[Pixel coordinate grounding data]
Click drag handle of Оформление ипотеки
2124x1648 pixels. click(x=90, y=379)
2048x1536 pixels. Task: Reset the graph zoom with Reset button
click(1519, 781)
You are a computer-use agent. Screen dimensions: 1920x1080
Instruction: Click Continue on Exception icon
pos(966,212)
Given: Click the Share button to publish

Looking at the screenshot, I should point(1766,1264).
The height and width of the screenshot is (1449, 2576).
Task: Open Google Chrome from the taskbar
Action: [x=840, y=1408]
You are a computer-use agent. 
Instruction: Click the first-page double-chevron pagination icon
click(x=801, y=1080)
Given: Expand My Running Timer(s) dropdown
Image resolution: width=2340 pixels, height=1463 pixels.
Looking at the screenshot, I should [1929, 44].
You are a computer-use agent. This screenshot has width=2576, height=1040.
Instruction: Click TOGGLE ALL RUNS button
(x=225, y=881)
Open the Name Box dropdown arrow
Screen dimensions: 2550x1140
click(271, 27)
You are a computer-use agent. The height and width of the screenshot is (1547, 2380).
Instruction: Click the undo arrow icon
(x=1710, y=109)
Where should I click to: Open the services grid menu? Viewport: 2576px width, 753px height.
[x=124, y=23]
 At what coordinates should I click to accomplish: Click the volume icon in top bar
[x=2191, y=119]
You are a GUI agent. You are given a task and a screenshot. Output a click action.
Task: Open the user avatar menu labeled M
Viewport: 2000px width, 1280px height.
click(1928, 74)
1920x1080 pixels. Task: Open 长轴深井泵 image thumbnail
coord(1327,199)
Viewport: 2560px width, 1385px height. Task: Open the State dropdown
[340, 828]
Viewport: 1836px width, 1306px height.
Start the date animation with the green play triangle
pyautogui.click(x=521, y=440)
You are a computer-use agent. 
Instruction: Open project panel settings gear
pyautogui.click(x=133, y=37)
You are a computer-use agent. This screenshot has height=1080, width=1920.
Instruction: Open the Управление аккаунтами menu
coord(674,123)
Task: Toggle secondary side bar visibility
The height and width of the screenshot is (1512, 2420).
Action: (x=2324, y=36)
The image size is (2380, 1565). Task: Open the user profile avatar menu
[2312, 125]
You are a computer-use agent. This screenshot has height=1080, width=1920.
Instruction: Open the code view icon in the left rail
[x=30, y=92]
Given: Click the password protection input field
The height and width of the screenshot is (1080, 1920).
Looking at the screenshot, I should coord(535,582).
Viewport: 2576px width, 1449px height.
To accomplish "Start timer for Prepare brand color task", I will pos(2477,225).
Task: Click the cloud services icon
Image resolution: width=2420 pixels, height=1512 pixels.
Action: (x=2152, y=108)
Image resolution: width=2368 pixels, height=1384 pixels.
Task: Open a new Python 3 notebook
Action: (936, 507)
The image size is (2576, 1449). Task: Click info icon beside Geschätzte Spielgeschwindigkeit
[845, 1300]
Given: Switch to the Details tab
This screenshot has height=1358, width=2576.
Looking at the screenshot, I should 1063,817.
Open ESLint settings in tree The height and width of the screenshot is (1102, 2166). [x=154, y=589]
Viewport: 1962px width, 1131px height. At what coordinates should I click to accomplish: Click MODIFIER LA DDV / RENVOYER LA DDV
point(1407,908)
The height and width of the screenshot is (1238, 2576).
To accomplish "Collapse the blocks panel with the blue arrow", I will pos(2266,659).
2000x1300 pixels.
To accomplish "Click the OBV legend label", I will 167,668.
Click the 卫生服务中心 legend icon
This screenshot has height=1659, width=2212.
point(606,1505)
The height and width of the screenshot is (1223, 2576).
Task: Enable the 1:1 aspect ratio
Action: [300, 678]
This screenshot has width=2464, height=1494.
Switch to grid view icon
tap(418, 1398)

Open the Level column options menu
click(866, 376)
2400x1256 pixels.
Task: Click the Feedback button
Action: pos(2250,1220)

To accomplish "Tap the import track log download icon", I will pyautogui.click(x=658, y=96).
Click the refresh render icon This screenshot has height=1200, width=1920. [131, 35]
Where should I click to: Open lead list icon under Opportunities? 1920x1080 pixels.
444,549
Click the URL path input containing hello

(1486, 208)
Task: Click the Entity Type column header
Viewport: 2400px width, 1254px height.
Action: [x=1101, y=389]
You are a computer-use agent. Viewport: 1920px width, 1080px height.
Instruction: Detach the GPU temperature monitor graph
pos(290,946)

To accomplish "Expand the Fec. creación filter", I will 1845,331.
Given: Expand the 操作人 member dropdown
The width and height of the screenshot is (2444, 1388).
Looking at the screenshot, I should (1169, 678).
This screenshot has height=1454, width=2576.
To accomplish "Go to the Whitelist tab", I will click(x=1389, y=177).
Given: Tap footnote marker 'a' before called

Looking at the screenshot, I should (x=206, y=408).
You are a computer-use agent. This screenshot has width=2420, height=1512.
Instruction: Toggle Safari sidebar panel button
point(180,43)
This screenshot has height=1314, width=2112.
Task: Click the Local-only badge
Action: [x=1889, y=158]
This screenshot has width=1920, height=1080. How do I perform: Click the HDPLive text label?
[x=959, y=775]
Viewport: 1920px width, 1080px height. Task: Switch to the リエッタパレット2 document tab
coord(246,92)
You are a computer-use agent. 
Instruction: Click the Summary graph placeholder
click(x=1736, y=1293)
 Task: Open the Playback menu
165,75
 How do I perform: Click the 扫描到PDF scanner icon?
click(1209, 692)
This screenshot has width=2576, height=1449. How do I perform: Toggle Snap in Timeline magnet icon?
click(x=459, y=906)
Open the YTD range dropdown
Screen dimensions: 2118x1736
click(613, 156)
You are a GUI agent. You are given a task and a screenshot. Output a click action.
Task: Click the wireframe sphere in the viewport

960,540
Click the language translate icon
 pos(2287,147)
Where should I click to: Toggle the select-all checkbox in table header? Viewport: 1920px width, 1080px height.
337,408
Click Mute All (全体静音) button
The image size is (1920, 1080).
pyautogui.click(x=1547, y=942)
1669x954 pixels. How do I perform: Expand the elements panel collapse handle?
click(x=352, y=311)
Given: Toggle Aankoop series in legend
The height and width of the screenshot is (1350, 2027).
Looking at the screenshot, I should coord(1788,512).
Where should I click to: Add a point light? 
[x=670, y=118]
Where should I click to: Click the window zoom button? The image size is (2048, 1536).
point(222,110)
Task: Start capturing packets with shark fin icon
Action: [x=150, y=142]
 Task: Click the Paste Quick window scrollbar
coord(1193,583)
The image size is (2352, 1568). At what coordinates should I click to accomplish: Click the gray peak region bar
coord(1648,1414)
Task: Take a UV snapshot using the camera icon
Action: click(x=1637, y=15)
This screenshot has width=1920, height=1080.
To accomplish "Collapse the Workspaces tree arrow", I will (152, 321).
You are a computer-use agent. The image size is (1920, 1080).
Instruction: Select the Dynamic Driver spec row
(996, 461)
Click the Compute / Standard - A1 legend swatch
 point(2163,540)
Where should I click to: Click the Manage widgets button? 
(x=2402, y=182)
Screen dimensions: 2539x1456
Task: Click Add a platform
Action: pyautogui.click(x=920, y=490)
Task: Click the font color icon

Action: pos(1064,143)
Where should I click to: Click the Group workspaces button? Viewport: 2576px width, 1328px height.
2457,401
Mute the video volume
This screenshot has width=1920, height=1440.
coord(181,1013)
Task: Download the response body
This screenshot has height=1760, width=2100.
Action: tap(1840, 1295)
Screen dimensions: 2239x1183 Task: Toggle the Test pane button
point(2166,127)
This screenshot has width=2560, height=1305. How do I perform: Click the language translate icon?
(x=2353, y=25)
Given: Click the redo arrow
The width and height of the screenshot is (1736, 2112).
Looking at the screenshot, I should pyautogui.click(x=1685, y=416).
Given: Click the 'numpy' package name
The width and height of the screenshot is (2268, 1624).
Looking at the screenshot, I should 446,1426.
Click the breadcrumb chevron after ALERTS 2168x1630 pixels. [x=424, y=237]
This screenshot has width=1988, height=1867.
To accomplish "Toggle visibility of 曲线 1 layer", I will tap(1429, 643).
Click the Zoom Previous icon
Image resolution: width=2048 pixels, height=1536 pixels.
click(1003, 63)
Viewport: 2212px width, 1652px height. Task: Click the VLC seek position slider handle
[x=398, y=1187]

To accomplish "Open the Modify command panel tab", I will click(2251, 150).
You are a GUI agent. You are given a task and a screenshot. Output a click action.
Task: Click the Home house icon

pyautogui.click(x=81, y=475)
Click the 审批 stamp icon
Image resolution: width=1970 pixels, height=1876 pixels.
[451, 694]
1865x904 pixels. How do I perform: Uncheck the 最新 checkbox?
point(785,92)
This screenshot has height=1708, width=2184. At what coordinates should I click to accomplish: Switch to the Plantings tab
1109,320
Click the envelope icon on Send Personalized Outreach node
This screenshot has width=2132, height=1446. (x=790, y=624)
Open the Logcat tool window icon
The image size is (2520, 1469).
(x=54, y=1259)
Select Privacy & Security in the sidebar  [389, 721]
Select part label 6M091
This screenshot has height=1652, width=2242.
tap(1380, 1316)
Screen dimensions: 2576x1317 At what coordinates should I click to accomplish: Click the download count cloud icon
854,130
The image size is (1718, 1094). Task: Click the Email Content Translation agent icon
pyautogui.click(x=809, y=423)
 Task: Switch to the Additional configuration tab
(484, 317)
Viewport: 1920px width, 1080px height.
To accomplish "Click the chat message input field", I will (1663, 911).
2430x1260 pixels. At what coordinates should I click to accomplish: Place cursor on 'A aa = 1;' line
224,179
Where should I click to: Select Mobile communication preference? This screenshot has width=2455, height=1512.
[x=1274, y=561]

> **Exercise instructions**:
The only reply wanted is the number of lines in the records above containing the word "tree".

> **Solution to this problem**:
2